Dallas gave him a long look through the twilight.
"But what on earth shall I say?"
"My dear fellow, don't you always know what to say?" his father 再結合させるd with a smile.
"Very 井戸/弁護士席. I shall say you're old-fashioned, and prefer walking up the five flights because you don't like 解除するs."
His father smiled again. "Say I'm old-fashioned: that's enough."
Dallas looked at him again, and then, with an incredulous gesture, passed out of sight under the 丸天井d doorway.
Archer sat 負かす/撃墜する on the (法廷の)裁判 and continued to gaze at the awninged balcony. He calculated the time it would take his son to be carried up in the 解除する to the fifth 床に打ち倒す, to (犯罪の)一味 the bell, and be 認める to the hall, and then 勧めるd into the 製図/抽選-room. He pictured Dallas entering that room with his quick 保証するd step and his delightful smile, and wondered if the people were 権利 who said that his boy "took after him."
Then he tried to see the persons already in the room--for probably at that sociable hour there would be more than one--and の中で them a dark lady, pale and dark, who would look up quickly, half rise, and 持つ/拘留する out a long thin 手渡す with three (犯罪の)一味s on it. . . . He thought she would be sitting in a sofa-corner 近づく the 解雇する/砲火/射撃, with azaleas banked behind her on a (米)棚上げする/(英)提議する.

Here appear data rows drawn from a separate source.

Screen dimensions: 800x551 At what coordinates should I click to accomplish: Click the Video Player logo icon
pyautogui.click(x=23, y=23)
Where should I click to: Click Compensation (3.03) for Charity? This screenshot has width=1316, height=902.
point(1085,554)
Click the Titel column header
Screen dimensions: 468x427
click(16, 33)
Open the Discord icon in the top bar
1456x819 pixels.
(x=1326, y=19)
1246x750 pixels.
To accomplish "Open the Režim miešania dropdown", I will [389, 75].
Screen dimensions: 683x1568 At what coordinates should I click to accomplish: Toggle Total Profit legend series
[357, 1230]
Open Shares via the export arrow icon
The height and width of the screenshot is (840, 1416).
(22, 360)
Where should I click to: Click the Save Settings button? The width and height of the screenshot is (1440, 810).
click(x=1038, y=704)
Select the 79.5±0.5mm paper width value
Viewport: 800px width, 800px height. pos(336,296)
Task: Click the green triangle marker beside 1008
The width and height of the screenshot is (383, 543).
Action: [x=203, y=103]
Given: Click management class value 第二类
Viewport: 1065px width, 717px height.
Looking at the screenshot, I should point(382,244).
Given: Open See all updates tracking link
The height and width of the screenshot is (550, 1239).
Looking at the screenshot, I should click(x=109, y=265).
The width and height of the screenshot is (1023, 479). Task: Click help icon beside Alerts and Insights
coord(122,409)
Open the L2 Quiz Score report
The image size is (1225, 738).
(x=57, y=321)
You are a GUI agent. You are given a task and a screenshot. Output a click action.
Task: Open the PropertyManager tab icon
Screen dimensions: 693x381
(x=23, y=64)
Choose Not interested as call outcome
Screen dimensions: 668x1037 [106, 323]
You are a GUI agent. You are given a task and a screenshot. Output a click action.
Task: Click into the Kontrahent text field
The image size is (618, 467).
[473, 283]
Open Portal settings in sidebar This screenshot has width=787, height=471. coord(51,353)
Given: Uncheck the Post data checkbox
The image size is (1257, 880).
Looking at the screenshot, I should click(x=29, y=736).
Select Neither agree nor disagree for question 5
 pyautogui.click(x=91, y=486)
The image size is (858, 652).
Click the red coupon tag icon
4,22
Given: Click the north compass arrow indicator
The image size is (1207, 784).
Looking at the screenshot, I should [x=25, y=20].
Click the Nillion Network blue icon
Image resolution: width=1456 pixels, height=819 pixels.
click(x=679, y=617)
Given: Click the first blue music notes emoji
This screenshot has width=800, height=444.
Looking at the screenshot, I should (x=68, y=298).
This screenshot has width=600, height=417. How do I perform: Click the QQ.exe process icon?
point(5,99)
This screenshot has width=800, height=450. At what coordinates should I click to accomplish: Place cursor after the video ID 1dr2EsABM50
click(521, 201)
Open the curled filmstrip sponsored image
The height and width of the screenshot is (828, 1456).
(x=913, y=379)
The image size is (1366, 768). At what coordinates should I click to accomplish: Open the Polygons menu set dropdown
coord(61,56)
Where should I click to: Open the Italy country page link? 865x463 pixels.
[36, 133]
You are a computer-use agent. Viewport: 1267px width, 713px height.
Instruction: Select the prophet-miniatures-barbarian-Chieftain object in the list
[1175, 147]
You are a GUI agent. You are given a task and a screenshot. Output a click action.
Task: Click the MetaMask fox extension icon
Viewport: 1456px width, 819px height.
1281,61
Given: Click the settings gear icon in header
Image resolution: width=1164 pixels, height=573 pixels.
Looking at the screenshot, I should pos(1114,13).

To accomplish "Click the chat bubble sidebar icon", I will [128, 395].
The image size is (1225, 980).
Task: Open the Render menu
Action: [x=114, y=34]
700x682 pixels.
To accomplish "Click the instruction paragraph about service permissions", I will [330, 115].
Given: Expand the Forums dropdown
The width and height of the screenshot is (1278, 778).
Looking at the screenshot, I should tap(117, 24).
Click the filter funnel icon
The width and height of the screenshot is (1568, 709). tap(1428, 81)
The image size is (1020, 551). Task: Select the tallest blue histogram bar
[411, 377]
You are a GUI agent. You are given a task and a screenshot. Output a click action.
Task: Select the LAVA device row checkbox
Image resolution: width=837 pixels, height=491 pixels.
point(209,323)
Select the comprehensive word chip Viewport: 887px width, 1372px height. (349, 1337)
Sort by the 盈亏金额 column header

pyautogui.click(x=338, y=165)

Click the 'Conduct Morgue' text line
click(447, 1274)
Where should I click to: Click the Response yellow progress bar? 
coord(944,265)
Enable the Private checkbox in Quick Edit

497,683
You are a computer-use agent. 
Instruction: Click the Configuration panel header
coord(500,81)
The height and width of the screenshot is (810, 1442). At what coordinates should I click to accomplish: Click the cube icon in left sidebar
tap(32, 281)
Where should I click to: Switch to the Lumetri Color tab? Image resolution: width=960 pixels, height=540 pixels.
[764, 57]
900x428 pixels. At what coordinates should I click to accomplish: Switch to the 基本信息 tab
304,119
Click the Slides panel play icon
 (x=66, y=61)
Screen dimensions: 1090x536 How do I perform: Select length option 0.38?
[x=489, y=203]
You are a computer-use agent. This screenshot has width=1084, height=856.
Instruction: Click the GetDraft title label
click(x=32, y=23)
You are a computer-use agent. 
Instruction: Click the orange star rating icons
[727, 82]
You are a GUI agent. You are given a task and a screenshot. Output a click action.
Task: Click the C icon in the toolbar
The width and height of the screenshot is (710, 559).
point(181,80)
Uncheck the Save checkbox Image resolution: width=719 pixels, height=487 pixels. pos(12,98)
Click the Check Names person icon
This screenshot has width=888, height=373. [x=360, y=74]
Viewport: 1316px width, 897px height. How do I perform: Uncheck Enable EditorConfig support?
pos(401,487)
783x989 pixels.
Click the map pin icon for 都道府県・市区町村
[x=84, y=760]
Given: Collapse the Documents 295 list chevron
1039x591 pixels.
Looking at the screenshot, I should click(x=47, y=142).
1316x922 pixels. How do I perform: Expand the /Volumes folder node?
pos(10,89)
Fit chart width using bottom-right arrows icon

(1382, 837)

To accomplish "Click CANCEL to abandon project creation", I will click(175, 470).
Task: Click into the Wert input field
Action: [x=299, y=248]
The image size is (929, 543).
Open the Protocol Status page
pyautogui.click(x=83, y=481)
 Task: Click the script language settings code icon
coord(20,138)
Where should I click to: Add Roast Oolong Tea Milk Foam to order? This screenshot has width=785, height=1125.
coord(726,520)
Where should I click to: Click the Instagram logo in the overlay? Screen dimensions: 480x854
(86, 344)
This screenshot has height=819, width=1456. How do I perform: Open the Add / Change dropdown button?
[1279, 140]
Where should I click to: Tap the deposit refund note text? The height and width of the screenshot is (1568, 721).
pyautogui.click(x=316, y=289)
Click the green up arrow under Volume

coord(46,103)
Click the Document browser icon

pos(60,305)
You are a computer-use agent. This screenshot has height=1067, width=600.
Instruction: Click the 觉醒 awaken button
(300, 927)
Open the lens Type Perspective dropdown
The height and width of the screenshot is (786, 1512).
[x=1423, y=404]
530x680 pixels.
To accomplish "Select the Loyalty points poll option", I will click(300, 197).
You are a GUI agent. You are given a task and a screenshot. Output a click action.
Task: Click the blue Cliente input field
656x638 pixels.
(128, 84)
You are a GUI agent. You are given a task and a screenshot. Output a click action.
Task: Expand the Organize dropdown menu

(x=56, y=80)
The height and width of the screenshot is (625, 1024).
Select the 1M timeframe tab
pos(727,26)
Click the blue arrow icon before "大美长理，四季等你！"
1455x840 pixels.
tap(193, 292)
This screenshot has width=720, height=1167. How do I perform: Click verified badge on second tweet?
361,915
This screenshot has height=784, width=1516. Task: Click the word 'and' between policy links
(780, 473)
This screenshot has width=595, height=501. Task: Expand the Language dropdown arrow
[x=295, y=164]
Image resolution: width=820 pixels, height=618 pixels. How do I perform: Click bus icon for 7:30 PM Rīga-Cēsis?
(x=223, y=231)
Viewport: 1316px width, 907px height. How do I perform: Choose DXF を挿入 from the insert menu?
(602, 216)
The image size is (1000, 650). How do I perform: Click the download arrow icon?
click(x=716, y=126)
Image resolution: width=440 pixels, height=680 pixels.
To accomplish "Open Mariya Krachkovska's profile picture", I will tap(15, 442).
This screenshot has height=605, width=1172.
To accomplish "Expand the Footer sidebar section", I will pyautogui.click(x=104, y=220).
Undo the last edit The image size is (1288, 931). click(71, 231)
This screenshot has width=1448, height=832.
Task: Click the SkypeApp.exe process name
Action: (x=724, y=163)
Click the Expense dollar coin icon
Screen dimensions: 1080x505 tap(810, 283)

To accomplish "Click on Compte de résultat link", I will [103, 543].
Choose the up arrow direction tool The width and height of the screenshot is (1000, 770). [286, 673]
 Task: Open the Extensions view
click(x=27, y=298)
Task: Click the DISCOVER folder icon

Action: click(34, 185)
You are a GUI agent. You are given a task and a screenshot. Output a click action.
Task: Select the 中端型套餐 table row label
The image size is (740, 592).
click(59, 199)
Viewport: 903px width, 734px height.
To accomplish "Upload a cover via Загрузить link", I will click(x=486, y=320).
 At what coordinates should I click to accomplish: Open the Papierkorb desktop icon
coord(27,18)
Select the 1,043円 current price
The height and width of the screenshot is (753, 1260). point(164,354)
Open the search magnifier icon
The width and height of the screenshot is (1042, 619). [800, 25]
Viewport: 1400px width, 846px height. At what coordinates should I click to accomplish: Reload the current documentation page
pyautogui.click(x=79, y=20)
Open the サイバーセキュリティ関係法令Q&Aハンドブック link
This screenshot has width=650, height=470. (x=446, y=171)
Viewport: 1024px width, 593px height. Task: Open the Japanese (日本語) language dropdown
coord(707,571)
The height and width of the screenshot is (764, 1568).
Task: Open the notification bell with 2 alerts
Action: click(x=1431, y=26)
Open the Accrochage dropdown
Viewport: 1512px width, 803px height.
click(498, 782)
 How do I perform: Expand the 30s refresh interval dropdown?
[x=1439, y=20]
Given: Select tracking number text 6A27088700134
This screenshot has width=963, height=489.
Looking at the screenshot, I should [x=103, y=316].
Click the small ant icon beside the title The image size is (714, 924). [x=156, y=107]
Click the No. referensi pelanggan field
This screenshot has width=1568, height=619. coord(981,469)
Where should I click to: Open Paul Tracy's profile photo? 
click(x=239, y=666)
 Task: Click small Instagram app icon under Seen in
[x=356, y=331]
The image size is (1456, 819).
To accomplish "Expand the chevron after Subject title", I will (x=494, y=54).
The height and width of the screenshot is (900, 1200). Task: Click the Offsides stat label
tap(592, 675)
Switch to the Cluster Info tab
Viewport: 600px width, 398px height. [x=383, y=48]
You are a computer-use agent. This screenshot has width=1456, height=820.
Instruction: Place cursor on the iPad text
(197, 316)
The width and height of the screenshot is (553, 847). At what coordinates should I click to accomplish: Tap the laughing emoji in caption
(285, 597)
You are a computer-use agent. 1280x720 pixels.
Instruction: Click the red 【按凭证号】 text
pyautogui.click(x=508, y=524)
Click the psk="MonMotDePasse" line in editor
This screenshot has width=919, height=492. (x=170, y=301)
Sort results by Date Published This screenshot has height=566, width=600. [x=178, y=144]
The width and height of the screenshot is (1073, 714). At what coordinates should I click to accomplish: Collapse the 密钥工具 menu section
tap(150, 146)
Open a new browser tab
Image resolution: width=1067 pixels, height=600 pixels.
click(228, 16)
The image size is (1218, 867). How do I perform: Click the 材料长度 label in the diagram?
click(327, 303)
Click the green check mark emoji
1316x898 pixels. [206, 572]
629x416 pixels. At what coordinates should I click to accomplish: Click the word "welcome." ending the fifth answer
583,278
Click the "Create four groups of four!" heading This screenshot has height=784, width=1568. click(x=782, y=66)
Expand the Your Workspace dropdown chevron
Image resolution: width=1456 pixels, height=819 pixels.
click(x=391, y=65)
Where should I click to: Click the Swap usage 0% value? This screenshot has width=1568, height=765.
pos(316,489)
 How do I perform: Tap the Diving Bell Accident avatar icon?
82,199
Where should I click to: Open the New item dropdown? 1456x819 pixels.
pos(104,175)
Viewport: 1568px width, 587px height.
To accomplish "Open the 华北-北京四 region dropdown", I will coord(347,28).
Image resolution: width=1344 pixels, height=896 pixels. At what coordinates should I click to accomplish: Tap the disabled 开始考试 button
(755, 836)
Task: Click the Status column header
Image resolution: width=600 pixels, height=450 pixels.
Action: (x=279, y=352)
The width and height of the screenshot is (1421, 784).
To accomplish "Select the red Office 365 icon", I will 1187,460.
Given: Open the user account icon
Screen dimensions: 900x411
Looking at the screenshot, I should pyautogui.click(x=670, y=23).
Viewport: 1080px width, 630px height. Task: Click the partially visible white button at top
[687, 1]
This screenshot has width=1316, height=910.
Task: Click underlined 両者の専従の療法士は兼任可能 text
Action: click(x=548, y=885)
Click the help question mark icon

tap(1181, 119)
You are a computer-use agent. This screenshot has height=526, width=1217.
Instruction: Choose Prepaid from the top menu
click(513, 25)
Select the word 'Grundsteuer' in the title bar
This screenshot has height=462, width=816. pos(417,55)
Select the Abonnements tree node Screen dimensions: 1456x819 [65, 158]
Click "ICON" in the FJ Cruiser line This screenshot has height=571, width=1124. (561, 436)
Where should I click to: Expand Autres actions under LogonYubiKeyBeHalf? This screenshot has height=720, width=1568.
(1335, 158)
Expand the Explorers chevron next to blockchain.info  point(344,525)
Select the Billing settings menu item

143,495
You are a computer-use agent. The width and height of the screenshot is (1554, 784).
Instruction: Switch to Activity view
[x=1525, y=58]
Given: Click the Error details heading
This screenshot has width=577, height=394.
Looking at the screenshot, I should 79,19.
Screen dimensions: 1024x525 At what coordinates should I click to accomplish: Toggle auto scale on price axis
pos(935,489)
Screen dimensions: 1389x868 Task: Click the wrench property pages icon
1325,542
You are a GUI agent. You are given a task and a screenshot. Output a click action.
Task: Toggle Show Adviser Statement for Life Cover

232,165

"It's more real to me here than if I went up," he suddenly heard himself say; and the 恐れる lest that last 影をつくる/尾行する of reality should lose its 辛勝する/優位 kept him rooted to his seat as the minutes 後継するd each other.
He sat for a long time on the (法廷の)裁判 in the thickening dusk, his 注目する,もくろむs never turning from the balcony. At length a light shone through the windows, and a moment later a man-servant (機の)カム out on the balcony, drew up the awnings, and の近くにd the shutters.
At that, as if it had been the signal he waited for, Newland Archer got up slowly and walked 支援する alone to his hotel.
A 公式文書,認める on the Text
The Age of Innocence first appeared in four large 分割払いs in The Pictorial Review, from July to October 1920. It was published that same year in 調書をとる/予約する form by D. Appleton and Company in New York and in London. Wharton made 広範囲にわたる stylistic, punctuation, and (一定の)期間ing changes and 改正s between the serial and 調書をとる/予約する 出版(物), and more than thirty その後の changes were made after the second impression of the 調書をとる/予約する 版 had been run off. This 権威のある text is reprinted from the Library of America 版 of Novels by Edith Wharton, and is based on the sixth impression of the first 版, which 会社にする/組み込むs the last 始める,決める of 広範囲にわたる 改正s that are 明白に authorial.